But it’s possible that in the context of serious negotiations Putin might be open to other security arrangements for Ukraine, for example some types of Western military assistance during peacetime, Ukraine’s long-term defense industrial cooperation with Europe, or promises of additional U.S. military aid and intelligence sharing in case Russia attacks Ukraine again. Elsewhere, Moscow has signaled some flexibility on Russia’s “demilitarization” demand suggesting it would not object to a defensively armed Ukrainian military force.

Putin appears somewhat less willing to give ground on territory. Still, he noted in China that Russia would be willing to work with the United States (or even Ukraine) to oversee the Zaporizhzhia Nuclear Power Plant. He continues to seek full control of Donetsk but appears satisfied freezing the lines of contact in Zaporizhzhia and Kherson.

Europe and Ukraine may not like Putin’s opening bid, but ignoring what flexibility has emerged in Russia’s terms in recent months risks missing a real chance for peace. Putin’s seeming escalation in the skies over Ukraine and his willingness to begin serious negotiations are not mutually exclusive. In fact, if he is serious about talking, eeking out whatever military gains he can now would be a rational way to increase bargaining leverage.

In any case, delaying diplomacy and continuing to struggle on the battlefield until Putin puts down his weapons is likely to make things worse, not better, for Ukraine. The most favorable settlement available to Ukraine was the one it might have negotiated in April 2022 or November 2022. With its military currently on the ropes, the next best option is the one negotiated today. If Putin is indeed open to talking, even if just at the working level and if fighting continues at the same time, it is in Ukraine’s best interest to get on board.

Ultimately, it is Kyiv and Moscow who must reach an agreement but in addition to eschewing new sanctions and other futile tactics to force Putin into a ceasefire, the Trump administration can help push things along in three ways.

First, Washington can serve as convener, bringing teams from Moscow and Kyiv together and facilitating private dialogue between the two sides. In this role, Trump will have to avoid the temptation to insert himself directly while the necessarily slow process plays out. After all, Kyiv and Moscow have shown that given time and space they can reach a mutually agreeable endpoint. They almost succeeded in Istanbul in 2022 and can do so again.
--
Given task 1:
Please copy the records from the line with "Where should I click to: Expand" up to and including the line with "point(206,129)" without changing anything.
--
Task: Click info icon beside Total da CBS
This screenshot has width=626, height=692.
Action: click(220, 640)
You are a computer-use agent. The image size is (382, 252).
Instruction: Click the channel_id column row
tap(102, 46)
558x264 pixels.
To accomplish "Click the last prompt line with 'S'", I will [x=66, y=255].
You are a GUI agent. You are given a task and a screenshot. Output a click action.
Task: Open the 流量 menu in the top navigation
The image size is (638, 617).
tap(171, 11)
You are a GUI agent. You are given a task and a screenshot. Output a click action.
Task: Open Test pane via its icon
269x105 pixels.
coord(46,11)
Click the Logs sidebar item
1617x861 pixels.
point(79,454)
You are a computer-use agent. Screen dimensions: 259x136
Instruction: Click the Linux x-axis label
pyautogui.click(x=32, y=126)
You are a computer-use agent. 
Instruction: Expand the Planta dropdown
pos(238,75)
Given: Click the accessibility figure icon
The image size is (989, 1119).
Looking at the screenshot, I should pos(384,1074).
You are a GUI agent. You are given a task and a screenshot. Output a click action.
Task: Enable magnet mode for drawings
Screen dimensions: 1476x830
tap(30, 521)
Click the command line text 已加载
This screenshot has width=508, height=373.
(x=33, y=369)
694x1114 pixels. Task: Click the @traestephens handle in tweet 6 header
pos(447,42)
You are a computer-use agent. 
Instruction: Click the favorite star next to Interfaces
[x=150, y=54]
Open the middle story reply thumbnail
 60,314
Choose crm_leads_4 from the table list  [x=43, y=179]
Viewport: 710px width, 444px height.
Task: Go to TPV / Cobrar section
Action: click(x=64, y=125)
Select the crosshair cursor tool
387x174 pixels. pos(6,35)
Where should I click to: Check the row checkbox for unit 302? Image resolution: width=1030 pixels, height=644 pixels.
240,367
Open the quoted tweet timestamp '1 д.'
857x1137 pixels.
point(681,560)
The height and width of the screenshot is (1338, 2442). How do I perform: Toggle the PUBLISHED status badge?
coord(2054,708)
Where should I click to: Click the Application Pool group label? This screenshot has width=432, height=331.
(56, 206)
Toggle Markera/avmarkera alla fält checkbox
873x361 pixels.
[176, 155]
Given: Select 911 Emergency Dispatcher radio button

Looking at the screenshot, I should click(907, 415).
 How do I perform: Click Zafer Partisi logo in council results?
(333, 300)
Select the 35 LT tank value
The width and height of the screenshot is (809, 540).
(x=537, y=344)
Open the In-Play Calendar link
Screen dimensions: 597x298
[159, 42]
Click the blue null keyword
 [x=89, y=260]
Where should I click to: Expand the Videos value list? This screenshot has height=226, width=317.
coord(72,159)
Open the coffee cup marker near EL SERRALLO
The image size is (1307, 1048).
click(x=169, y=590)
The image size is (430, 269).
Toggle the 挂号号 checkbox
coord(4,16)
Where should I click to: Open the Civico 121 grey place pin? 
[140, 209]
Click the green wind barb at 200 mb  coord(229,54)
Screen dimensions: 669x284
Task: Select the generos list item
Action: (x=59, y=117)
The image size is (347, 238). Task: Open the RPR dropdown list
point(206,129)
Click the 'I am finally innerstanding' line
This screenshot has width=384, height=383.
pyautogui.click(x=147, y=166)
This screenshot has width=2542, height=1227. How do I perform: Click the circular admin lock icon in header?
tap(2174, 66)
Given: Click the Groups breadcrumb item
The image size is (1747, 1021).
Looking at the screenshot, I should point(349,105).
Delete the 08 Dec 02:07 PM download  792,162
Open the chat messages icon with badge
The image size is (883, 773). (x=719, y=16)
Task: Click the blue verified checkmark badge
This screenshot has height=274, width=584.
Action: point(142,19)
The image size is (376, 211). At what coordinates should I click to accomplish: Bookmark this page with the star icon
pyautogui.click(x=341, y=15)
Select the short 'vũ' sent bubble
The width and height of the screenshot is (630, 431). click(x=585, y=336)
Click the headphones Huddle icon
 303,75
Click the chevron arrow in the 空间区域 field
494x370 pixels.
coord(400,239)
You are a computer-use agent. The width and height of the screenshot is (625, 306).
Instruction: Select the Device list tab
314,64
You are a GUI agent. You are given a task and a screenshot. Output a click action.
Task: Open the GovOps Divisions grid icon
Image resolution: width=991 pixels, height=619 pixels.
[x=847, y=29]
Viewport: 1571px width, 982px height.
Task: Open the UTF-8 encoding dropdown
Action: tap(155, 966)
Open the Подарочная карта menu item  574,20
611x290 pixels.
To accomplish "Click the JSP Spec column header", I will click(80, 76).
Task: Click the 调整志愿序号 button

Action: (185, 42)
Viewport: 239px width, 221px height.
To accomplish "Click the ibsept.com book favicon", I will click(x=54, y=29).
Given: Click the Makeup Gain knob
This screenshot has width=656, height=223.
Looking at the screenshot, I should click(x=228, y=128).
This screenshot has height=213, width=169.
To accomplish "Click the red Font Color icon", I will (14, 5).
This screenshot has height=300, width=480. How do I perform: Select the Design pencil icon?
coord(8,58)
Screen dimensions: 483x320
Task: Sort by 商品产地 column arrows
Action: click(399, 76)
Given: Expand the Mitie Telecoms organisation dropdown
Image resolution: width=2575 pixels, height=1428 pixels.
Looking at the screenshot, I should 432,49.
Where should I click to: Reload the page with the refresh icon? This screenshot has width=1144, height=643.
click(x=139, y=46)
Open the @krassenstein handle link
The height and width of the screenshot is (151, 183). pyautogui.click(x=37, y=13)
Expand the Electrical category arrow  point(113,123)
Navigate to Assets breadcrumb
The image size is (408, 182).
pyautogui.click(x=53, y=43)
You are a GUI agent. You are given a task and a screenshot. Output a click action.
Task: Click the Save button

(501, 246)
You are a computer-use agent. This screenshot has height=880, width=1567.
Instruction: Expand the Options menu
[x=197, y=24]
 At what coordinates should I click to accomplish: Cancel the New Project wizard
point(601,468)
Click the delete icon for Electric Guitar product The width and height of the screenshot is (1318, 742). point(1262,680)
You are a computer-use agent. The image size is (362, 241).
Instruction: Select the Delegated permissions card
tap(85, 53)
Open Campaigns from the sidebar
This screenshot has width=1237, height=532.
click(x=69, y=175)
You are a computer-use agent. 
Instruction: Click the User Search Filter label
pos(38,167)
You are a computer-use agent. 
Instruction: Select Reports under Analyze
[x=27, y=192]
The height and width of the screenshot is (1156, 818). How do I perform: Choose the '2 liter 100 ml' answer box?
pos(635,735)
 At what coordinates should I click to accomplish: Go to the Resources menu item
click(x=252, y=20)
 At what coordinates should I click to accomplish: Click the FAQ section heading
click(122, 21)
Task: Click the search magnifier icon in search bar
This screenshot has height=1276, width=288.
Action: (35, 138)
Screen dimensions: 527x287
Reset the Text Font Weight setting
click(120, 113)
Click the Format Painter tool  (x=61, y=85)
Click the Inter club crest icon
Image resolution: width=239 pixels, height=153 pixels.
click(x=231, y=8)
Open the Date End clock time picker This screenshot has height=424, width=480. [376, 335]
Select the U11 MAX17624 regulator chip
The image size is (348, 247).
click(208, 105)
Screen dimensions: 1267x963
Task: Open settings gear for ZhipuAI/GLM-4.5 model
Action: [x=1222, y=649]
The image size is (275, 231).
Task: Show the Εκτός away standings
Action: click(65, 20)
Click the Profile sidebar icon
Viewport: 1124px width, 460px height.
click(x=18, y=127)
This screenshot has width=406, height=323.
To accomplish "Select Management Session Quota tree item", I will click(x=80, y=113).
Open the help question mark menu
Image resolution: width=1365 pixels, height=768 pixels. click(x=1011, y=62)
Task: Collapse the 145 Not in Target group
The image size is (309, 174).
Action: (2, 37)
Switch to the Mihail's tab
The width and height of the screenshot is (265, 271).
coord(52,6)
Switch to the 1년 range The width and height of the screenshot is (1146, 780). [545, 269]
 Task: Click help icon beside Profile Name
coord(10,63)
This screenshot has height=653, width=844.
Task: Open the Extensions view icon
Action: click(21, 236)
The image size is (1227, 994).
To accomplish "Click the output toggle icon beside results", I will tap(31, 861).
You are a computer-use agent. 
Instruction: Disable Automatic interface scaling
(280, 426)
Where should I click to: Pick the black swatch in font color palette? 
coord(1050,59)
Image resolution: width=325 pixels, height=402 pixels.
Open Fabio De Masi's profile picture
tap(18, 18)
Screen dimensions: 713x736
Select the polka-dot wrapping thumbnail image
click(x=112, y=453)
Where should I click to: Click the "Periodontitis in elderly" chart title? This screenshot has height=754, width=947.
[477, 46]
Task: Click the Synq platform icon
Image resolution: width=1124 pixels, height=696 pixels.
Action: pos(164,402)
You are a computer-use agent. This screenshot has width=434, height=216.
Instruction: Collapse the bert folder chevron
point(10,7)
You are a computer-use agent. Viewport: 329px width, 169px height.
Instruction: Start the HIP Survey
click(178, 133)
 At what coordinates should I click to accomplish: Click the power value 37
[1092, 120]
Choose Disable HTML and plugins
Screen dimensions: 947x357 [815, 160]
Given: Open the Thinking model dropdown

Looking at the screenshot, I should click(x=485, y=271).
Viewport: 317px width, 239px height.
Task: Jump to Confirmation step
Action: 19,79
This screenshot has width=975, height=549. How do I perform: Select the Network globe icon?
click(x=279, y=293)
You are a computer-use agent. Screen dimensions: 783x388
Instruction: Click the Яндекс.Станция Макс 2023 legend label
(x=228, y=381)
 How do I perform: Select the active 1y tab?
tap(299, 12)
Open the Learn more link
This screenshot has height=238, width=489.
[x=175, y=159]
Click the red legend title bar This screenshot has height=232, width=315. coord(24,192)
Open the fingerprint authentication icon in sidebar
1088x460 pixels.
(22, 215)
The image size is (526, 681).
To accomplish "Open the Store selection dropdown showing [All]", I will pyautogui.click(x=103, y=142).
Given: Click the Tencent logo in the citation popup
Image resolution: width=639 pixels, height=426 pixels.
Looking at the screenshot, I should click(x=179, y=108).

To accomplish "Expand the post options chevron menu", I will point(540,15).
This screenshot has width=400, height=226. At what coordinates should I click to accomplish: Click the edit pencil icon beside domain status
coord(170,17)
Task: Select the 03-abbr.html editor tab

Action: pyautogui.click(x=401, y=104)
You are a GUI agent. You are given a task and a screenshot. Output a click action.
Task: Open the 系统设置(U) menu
--
Given task 2:
Rewrite the passage on Russia-Ukraine peace negotiations from "Ultimately, it is" up to and including "do so again.", putting "the United States" in place of "Washington".

Worked answer 1:
Where should I click to: Expand the Videos value list? This screenshot has height=226, width=317.
coord(72,159)
Open the coffee cup marker near EL SERRALLO
The image size is (1307, 1048).
click(x=169, y=590)
The image size is (430, 269).
Toggle the 挂号号 checkbox
coord(4,16)
Where should I click to: Open the Civico 121 grey place pin? 
[140, 209]
Click the green wind barb at 200 mb  coord(229,54)
Screen dimensions: 669x284
Task: Select the generos list item
Action: (x=59, y=117)
The image size is (347, 238). Task: Open the RPR dropdown list
point(206,129)

Worked answer 2:
Ultimately, it is Kyiv and Moscow who must reach an agreement but in addition to eschewing new sanctions and other futile tactics to force Putin into a ceasefire, the Trump administration can help push things along in three ways.

First, the United States can serve as convener, bringing teams from Moscow and Kyiv together and facilitating private dialogue between the two sides. In this role, Trump will have to avoid the temptation to insert himself directly while the necessarily slow process plays out. After all, Kyiv and Moscow have shown that given time and space they can reach a mutually agreeable endpoint. They almost succeeded in Istanbul in 2022 and can do so again.